**TEXT SEGMENT:**
Making and Selling the Creative Space

Creative city branding is a popular game, but raises questions about who the winners are.

The branding of cities is a difficult matter; it isn’t just one of your holiday games. ‘Silicon’ remains popular, for cities and regions both: San Francisco was obviously the main forerunner, named by a journalist in 1971 to describe the emergent group of semiconductor firms in the city’s Bay Area. In the UK, the Cambridge high-tech cluster and the ‘Scottish triangle’ between Inverclyde, Edinburgh and Dundee have claimed ‘Fen’ and ‘Glen’ respectively; and the businesses in Dresden, Germany, have gone for the charming title of ‘Silicone Saxony’ for their own microelectronics cluster. Away from high-tech, other regions have also sought their own individual identities. Greater Montreal spent nearly $500 000 on a colourful ‘M’ logo, paired with the tagline of ‘Space to make it real’, as a reference to ‘psychological space and creative space, and the possibility of realizing your projects, your ambitions and your career’. UK policy makers have tried to encompass the ‘Silicon Roundabout’ tag with the ‘Tech City’ brand which covers a spread of companies and communities across East London.

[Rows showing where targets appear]

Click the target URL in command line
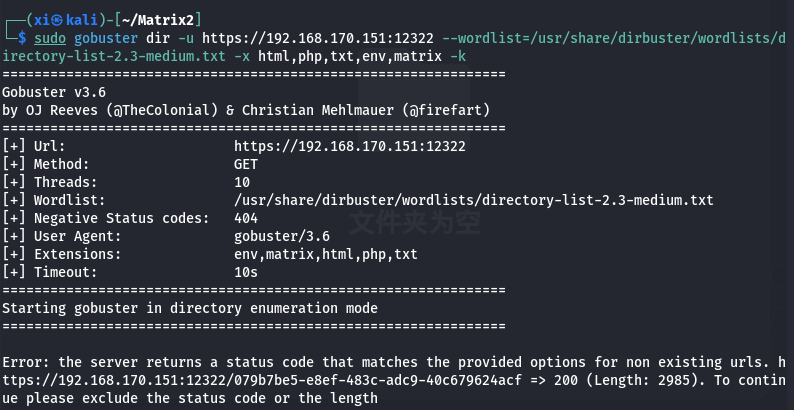Viewport: 794px width, 410px height. 318,38
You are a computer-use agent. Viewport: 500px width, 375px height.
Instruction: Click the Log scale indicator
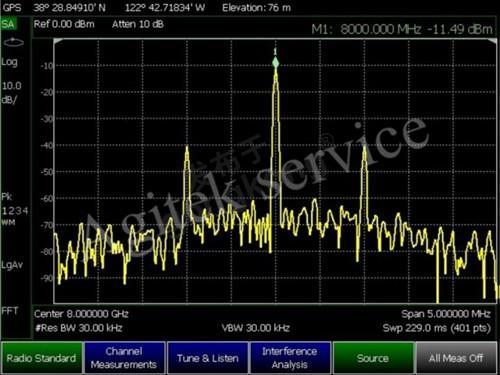tap(9, 62)
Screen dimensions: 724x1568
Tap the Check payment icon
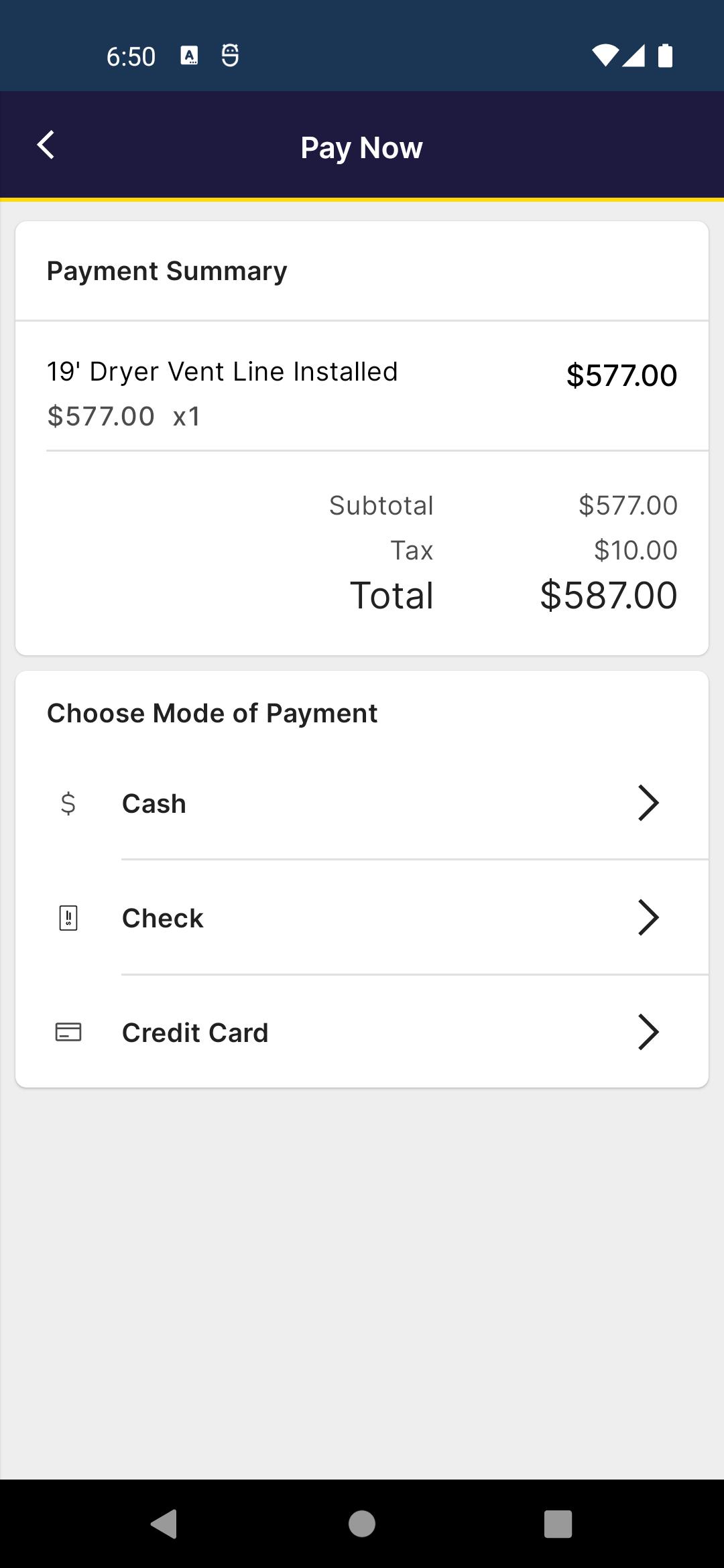68,918
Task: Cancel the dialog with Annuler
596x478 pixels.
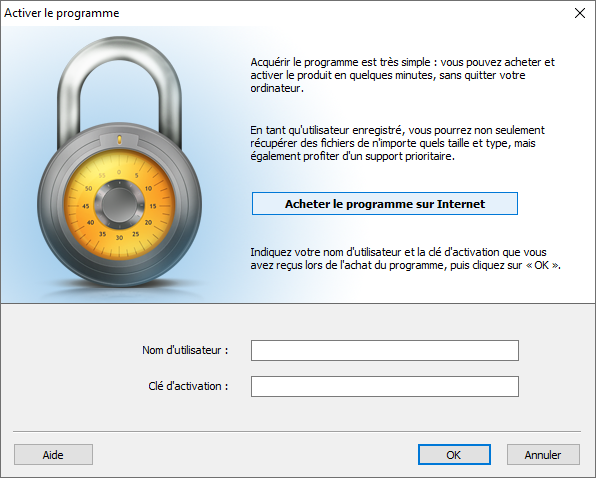Action: point(543,455)
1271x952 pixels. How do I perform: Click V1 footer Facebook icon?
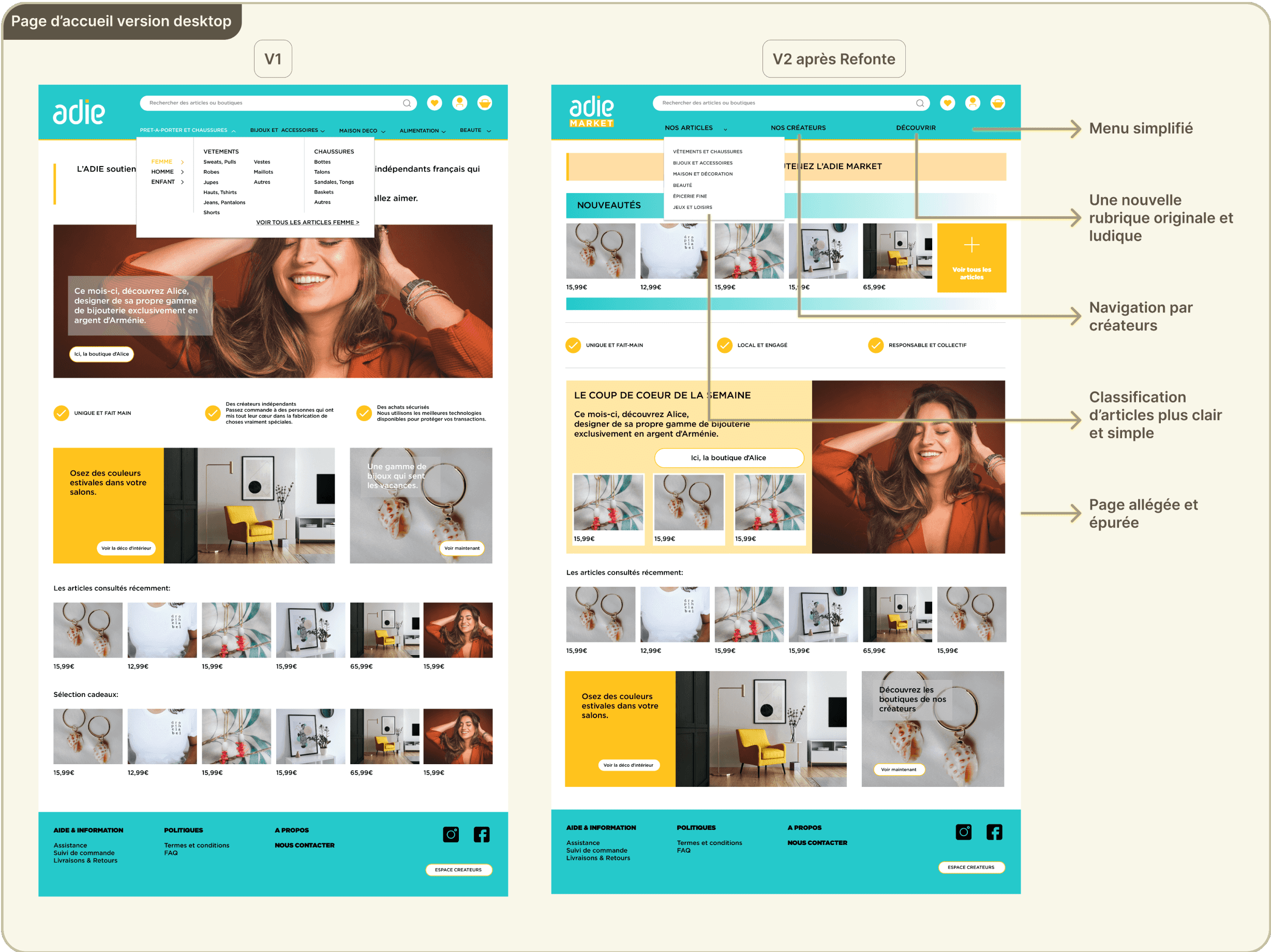pyautogui.click(x=482, y=834)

**INSTRUCTIONS:**
(a) According to the passage on creative city branding, how much did Greater Montreal spend on its "M" logo?
(b) Pick up the passage on creative city branding right after its last sentence and keep writing.
The items were taken from a different source than the text on city branding.

**RESULTS IN ORDER:**
(a) Nearly $500 000.

(b)
Richard Florida developed the notion of a ‘creative city’ then got it popularized and picked up by policy makers. Florida, a Professor of economic geography was curious about why his brightest students at Carnegie Mellon University weren’t choosing to stay in Pittsburgh after graduation but were instead seeking jobs and the first baby steps of graduate life in cities such as Austin. He was confused—why on earth would young men and women in their early twenties want to leave a place like Pittsburgh which was filled with world-class universities and sports stadiums? The answer came back—colleges and stadiums weren’t enough for these smart and educated young people. These graduates wanted to start the next stage of their adult lives in places filled with ethnic and cultural diversity, music, nightlife and ‘tolerance’ where they felt they would fit in. They wanted cafes, musicians, street level culture which would help them achieve not just a good quality of life but also a ‘hip urban lifestyle’ (Florida’s words, not theirs).

These bright young things seemed to be indicative of a new class of people—a ‘Creative Class’ of talented, highly educated and well-paid workers for whom creativity was an intrinsic part of their jobs. If cities wanted to attract the best and the brightest to their doorsteps, they were going to have to lure them in by developing the cultural amenities and services which would please the members of this class: opening new independent coffee shops, transforming factories and other old industrial premises into new offices and ‘loft space’ apartments, promoting art galleries and festivals. Companies had already figured out that certain practices such as relaxed dress codes and flexible schedules would make their organization more attractive for flighty young things—wasn’t it time for cities to market themselves in the same way?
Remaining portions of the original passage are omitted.